I have to use summations, and I'm sure binomial coefficients. I believe that this is a selection; it seems to imitate rolling an $n$-sided die three times, but I even have trouble computing that problem.

The total number of outcomes is $n^3$ (I think)

I started counting ordered triples of some n terms...

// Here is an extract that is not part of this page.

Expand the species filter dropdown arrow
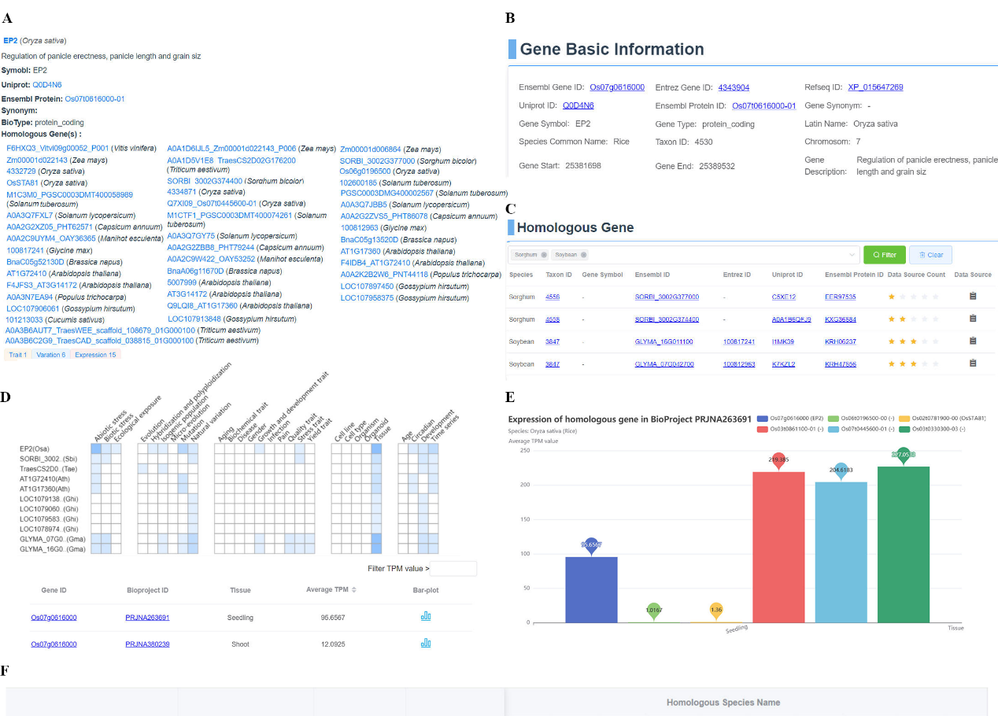This screenshot has width=998, height=716. 851,255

$n=3:$ There is only one way, ${(1,1,1)}$
$n=4:$ There are 3 ways, ${(1,2,1),(1,1,2),(2,1,1)}$
$n=5:$ There are 6 ways, ${(1,1,3),(1,2,2),(1,3,1),(2,1,2,),(2,2,1),(3,1,1)}$
$n=6:$ There are 10 ways...
$n=7:$ 15 ways...

For arbitrary n, you can start making ordered triples...
$(1,1,n-2) (1,2,n-3) (1,3,n-4) \ldots (1,n-2,1) (1,n-3,2) \ldots$

A Theorem I believe is relevant:
With repetition allowed, there are $\left(\stackrel{n+k-1}{k - 1}\right)$ ways to select $n$ objects from $k$ types. This also equals the number of nonnegative integer solutions to $x_{1} + \ldots + x_{k} = n.$

My problem is identifying $n$ and $k$ in these problems. Any help would be greatly appreciated!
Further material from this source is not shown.